Die M10 und der Panoramaparagraph

Die M10 und der Panoramaparagraph

Kommentare

  
  1. Kai sagt:

    Drei Wochen auf Reisen und dann komme ich wieder und entdecke gleich einen Beitrag nach dem anderen hier, das gefällt mir!
    Und ja, das 90er ist ein tolles, ich vermisse es. Hab es gehabt und zu wenig eingesetzt und bin mir nicht im Klaren, ob ich das gleiche wieder nehme oder eben das 2.4 / 90er, letzteres aufgrund der Lichtstärke und des deutlich geringeren Preises.
    Jetzt gerade in Südnorwegen habe ich ein Tele schmerzlich vermisst, und ich glaube, gerade verschwinden viele Teleaufnahmen, weil sich der auf Weitwinkel stürzt. Mich inbegriffen. Gerade in der Architektur kann ein Tele bis zu 300mm eine tolle gestauchte Perspektive bieten.
    Übrigens war es genau das 90er Elmar Makro, mit dem ich die M-Fotografie entdeckte.

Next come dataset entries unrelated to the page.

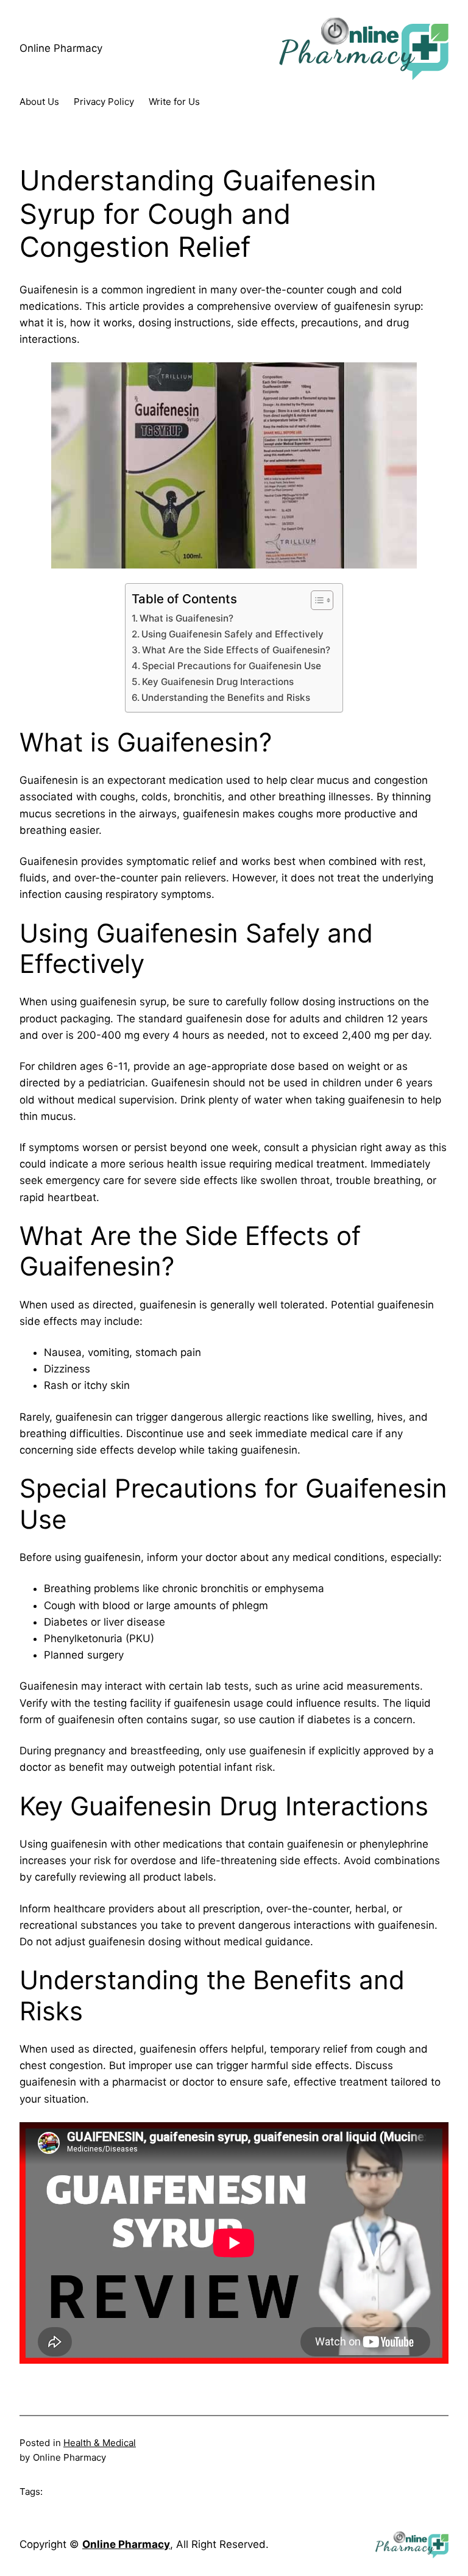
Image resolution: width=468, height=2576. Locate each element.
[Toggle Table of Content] (316, 600)
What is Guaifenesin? (186, 618)
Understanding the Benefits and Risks (225, 697)
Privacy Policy (104, 101)
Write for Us (174, 101)
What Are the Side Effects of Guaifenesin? (236, 650)
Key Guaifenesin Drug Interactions (218, 681)
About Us (39, 101)
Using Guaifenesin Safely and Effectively (232, 634)
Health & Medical (99, 2443)
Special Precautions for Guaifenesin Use (231, 666)
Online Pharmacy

Ich habe drei Monate mit nichts anderem fotografiert und genau das war das spannende daran.

  2. Jolomy sagt:

    Das letzte Motiv (L1034727.jpg) spiegelt im Glas augenscheinlich zwei Fotografen mit unterschiedlicher Kamerahaltung sowie Hintergrund wider?
    Mit einer Ausnahme ging es wohl mehr um die Darstellung einiger grafischer Aspekte und weniger um die Identität des Objektes an sich, oder?
    Warum gab der Architekt dem Gebäude diese Form und verwendete diese Materialien? In welchem Kontext steht der Bau zu seinem Umfeld und welchen Zweck dient er? Und was zeichnet den Dekonstruktivismus (Architektur) in den gezeigten Fotos aus?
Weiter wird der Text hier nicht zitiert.